“It is not the strongest of the species that survives, nor the most intelligent, but rather the one most responsive to change.”
I just love it when I have the opportunity to get kids outdoors. During the last few weeks I have had an awesome time co-teaching a 5 week wilderness survival course for middle schoolers. It was especially rewarding because along with the survival course, the group read the book Hatchet by one of my favorite authors Gary Paulsen. The book Hatchet recounts the tale of Brian, the main character through his raw survival alone in the Canadian Wilderness after a small plane crash. It is a must read for all who appreciate the wilderness!
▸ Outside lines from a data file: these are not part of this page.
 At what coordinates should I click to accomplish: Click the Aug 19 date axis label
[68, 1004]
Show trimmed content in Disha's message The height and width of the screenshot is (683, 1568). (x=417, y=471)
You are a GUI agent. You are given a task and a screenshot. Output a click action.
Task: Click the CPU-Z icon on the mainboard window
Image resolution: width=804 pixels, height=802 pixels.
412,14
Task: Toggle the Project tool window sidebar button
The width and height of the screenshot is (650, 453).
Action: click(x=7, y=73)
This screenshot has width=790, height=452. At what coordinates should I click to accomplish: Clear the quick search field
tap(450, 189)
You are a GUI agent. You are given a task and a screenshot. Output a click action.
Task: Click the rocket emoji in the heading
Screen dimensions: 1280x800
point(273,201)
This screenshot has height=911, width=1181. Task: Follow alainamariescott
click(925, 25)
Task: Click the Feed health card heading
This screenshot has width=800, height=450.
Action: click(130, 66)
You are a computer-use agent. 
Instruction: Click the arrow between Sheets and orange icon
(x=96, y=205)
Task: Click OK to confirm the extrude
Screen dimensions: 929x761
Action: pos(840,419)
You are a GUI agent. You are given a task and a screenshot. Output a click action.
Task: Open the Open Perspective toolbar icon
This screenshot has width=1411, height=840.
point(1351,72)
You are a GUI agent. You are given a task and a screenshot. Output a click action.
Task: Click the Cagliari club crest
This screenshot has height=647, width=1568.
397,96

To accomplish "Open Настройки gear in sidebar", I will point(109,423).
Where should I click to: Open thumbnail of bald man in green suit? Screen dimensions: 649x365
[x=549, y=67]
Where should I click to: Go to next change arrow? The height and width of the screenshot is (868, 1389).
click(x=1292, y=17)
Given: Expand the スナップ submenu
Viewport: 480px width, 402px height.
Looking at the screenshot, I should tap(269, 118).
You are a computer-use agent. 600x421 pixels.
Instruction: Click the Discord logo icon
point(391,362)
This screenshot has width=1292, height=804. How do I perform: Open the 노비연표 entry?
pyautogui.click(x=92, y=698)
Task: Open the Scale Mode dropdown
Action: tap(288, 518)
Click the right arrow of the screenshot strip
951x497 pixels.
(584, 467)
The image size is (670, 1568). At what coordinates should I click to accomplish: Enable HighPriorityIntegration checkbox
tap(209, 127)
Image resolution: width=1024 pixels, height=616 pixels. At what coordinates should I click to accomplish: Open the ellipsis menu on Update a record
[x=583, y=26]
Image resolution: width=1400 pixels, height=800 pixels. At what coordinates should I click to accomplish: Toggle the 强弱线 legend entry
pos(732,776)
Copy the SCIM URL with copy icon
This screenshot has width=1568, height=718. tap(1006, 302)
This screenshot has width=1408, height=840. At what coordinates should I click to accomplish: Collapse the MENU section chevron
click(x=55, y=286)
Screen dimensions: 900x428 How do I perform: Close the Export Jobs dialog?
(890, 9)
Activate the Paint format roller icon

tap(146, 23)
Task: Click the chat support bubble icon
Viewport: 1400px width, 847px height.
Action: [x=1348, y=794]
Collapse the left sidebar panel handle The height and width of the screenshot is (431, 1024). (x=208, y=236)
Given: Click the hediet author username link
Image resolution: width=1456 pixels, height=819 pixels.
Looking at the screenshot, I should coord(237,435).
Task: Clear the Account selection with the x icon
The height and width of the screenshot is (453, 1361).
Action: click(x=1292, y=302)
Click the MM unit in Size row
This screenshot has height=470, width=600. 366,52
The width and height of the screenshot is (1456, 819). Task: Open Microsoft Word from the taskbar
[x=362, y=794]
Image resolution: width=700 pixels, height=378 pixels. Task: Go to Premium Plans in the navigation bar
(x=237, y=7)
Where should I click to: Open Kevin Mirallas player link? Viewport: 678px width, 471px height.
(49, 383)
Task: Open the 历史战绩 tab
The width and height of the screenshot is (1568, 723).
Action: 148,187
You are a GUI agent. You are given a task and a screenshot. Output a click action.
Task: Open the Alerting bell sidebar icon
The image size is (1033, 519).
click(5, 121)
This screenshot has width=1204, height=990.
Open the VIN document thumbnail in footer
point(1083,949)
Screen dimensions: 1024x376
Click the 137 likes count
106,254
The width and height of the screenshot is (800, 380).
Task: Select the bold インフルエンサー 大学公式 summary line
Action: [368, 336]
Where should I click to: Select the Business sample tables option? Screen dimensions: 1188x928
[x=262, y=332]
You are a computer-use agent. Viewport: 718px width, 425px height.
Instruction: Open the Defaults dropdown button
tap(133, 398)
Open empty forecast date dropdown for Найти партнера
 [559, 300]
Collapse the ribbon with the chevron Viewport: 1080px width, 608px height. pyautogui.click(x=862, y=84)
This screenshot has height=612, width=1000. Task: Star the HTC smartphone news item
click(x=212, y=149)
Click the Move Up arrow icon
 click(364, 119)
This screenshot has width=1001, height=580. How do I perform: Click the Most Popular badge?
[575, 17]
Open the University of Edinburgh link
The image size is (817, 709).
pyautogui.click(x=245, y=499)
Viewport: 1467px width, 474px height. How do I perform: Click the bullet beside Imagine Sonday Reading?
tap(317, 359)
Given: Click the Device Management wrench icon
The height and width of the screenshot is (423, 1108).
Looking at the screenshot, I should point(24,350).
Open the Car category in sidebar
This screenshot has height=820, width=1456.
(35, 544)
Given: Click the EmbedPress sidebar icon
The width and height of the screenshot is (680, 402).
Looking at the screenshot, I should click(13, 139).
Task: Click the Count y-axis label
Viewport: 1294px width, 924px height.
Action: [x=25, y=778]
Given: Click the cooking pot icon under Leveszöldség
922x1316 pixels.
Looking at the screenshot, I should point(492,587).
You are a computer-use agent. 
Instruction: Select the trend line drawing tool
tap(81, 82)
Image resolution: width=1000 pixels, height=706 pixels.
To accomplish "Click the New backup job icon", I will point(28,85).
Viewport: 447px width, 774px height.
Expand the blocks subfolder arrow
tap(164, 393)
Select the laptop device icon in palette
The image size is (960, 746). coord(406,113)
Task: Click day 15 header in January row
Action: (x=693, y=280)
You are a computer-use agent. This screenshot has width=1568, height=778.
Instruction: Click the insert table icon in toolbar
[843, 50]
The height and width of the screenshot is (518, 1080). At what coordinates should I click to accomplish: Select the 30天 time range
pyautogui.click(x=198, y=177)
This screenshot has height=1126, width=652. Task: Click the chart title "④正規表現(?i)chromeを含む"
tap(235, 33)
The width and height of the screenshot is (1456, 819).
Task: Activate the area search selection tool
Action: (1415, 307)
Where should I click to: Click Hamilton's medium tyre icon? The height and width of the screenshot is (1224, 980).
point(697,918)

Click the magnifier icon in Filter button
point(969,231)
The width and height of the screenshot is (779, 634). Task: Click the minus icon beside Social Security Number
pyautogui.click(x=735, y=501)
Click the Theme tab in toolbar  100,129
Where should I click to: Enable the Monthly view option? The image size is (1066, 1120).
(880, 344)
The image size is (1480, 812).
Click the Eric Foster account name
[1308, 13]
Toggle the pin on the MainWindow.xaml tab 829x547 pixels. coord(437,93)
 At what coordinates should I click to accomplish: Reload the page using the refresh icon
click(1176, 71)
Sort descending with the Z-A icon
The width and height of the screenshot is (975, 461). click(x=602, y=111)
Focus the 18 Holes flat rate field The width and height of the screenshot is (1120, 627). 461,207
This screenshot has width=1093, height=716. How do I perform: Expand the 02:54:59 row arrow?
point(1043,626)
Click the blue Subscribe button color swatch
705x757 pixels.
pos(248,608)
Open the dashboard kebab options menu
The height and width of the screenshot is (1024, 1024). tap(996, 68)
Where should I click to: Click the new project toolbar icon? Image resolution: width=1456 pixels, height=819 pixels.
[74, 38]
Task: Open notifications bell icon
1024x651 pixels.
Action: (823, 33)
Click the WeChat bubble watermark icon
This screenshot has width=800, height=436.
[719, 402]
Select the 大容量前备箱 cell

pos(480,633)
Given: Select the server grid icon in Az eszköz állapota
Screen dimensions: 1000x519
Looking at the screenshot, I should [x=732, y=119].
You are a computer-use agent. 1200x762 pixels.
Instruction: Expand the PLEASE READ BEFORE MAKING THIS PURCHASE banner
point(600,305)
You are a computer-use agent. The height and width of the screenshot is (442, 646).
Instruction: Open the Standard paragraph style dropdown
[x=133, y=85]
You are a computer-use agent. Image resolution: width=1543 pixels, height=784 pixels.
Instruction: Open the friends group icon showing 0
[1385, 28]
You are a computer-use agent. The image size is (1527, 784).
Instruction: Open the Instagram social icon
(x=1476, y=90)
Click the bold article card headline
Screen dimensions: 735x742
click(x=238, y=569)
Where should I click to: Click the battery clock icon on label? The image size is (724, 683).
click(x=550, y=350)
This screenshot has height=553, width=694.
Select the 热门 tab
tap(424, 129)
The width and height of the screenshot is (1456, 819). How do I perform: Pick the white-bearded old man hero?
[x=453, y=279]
The focus of the class was to learn very basic survivor skills to use when things go bad in the outdoors. The kids put together a survivor kit and learned about topics such as: shelter, terrain, fire, signaling for help, finding direction, weather, observation, and basic first-aid. The main curriculum resources we used along with our own personal knowledge was the website Equipped to Survive and video series Survival Basics I & II: The Adventure featuring Ron Hood. Each week we introduced new skills with hands-on-activities.
As a culmination on our last day together we met in a isolated canyon to put into practice what we had learned. The kids were divided into small groups and given a fictitious scenario to act out with the knowledge that help would come within a day. What was so cool is just as we were beginning the hike into the canyon a cold front and fog rolled in. Really! I was lovin’ it.
This is an example of one of the scenarios the kids worked out:
Late in the afternoon on blustery fall day you and your friends are hanging out and decide to go on a quick hike to scope out a great place to build a fort. After walking for an hour or so you notice the temperature dropping, fog is rolling in, and on top of that thunder can be heard in the distance. Most of your group is wanting to go back because it is getting dark and there is a storm moving in quickly. But in the process of turning around two buddies get tangled up and fall down a 10 foot drop off. One friend is bleeding severely from a cut on the forehead and has a twisted ankle and is starting to turn very white. The other friend’s leg appears crooked and his shoulder is hurting. As the rest of the group is rushing to help, you notice that the dense fog has made it impossible to know which direction to go home for help.
I was very proud and pleased that the groups worked together, pooled the resources they brought in their backpacks, along with the natural resources in the environment to administer first-aid, comfort, and finally to find shelter for protection to stay put and wait for help. It was a great day.